Data section ->
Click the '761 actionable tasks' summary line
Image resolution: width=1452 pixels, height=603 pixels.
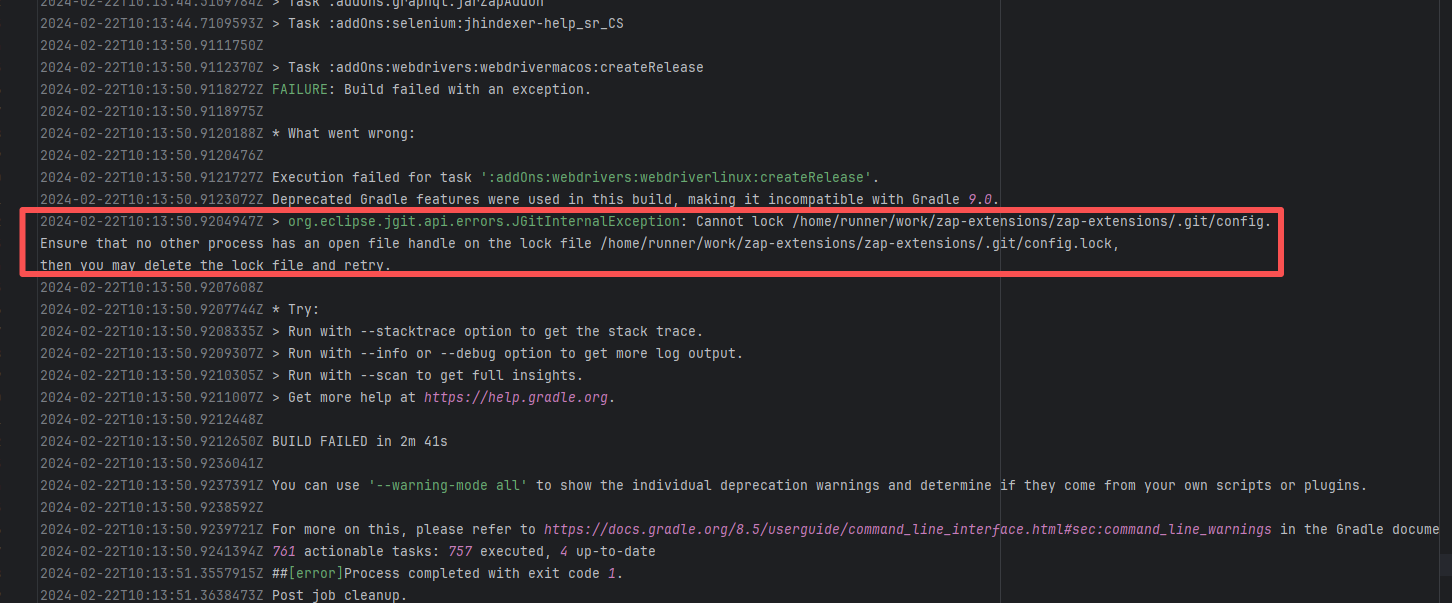(x=463, y=551)
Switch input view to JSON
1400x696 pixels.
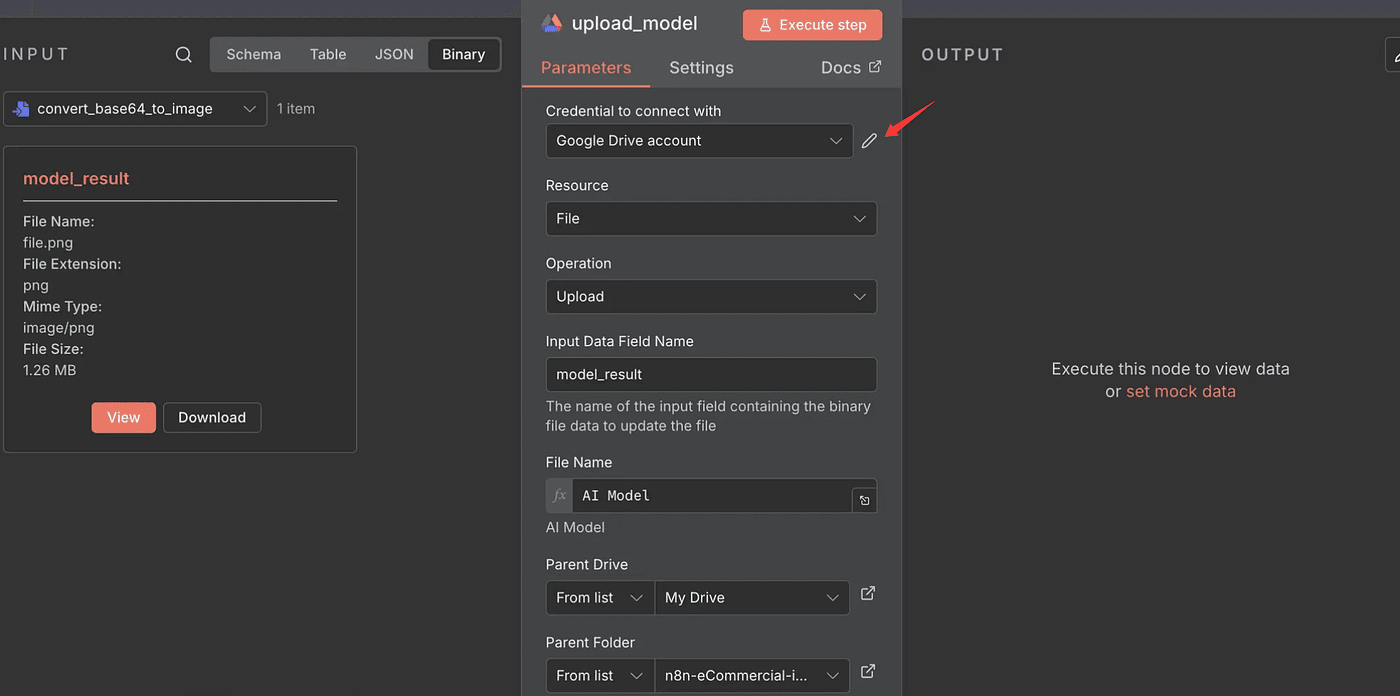point(394,55)
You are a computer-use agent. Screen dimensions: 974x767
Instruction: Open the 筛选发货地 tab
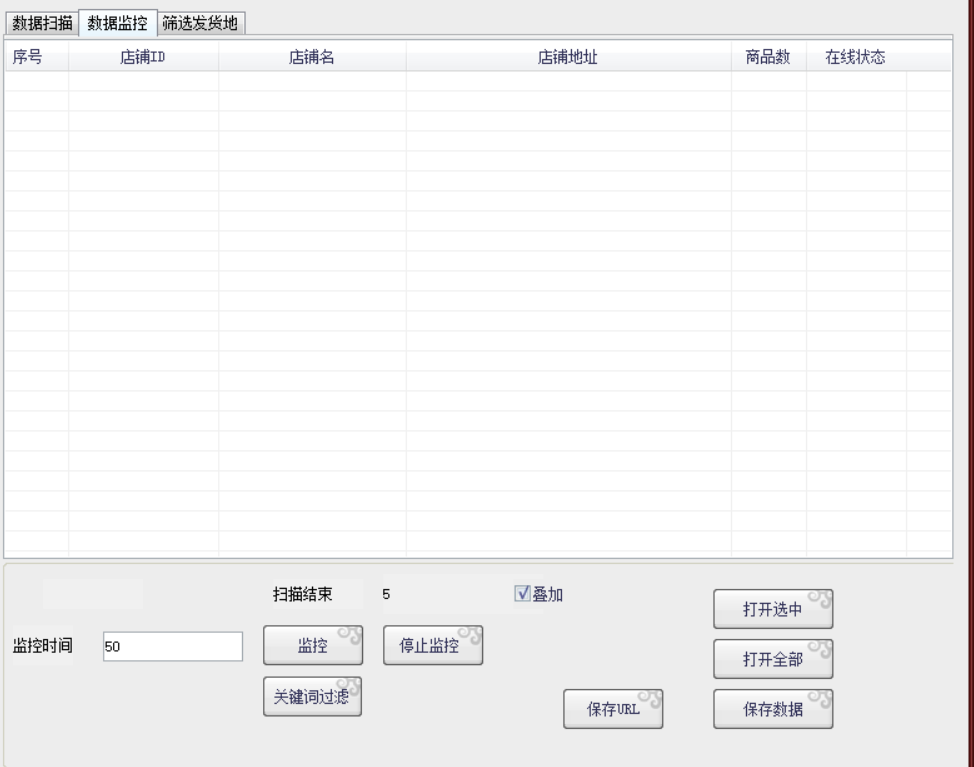click(x=202, y=23)
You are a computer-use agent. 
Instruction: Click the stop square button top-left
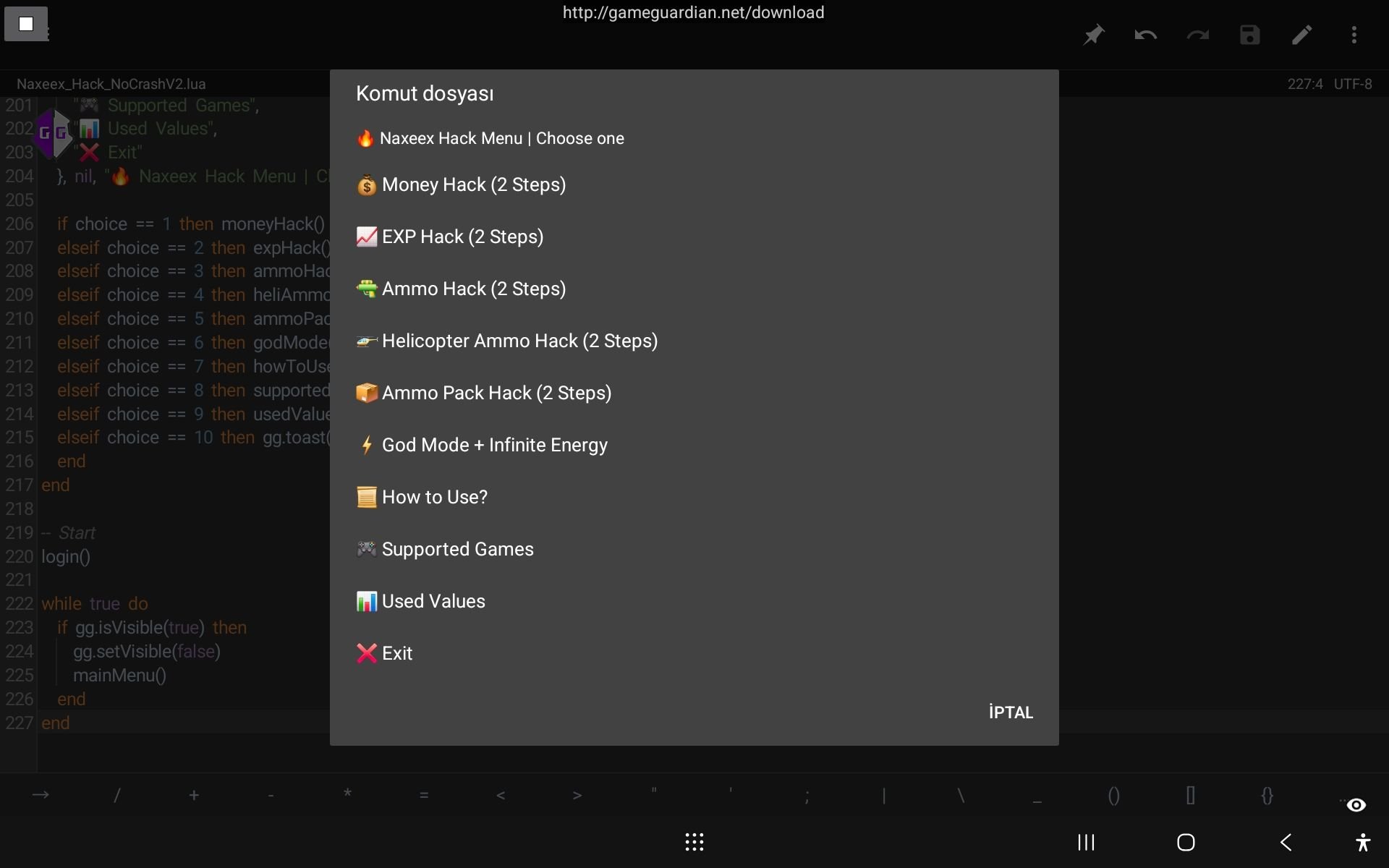26,24
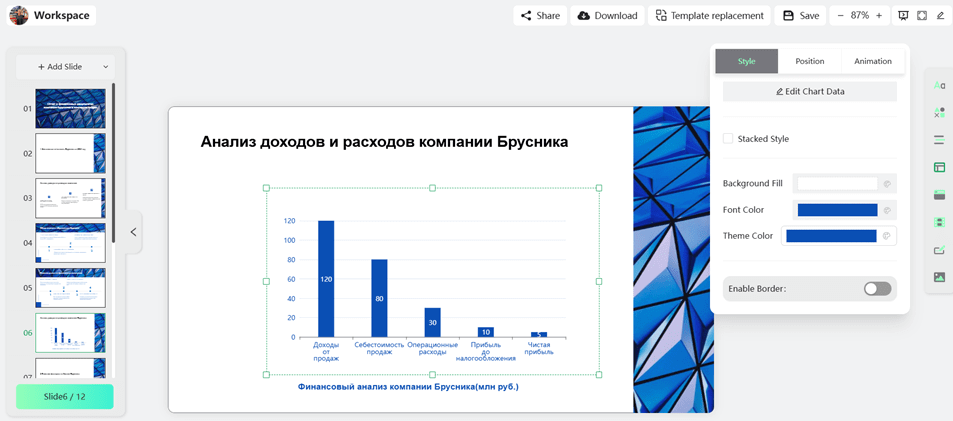The height and width of the screenshot is (421, 953).
Task: Open the table layout icon in right sidebar
Action: pos(939,168)
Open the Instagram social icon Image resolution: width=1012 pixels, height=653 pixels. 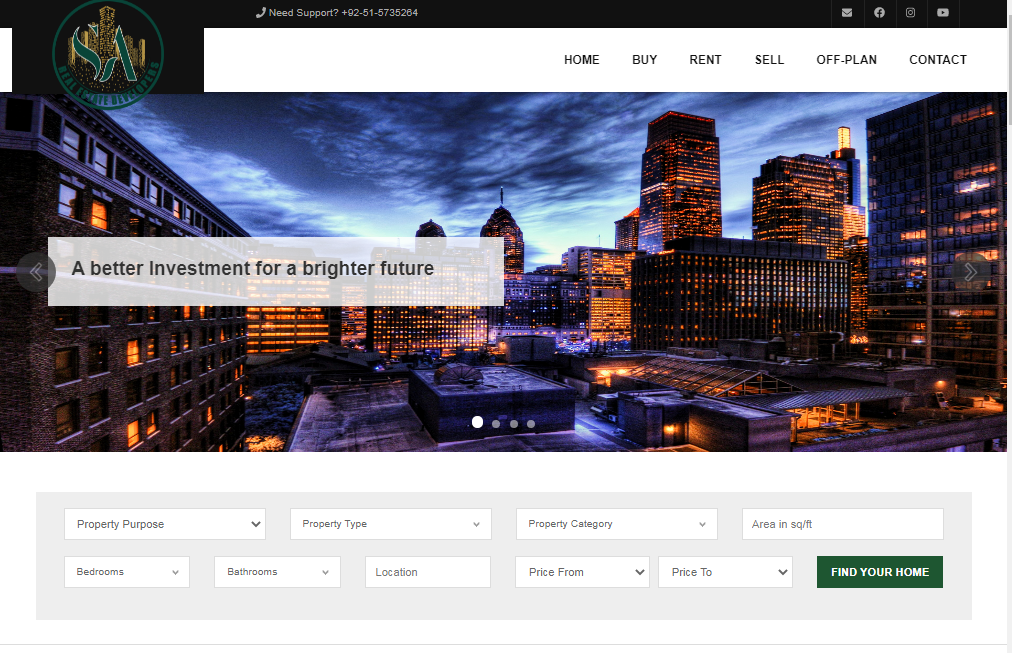[x=911, y=13]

Given task -> Return the entries word for word, from the start through the line containing "Action: pos(939,168)", and leave out the pictures.

Expected answer ->
Click the '761 actionable tasks' summary line
Image resolution: width=1452 pixels, height=603 pixels.
(x=463, y=551)
Switch input view to JSON
1400x696 pixels.
point(394,55)
You are a computer-use agent. Screen dimensions: 974x767
Instruction: Open the 筛选发货地 tab
click(x=202, y=23)
You are a computer-use agent. 
Instruction: Click the stop square button top-left
26,24
The height and width of the screenshot is (421, 953).
Task: Open the table layout icon in right sidebar
Action: pos(939,168)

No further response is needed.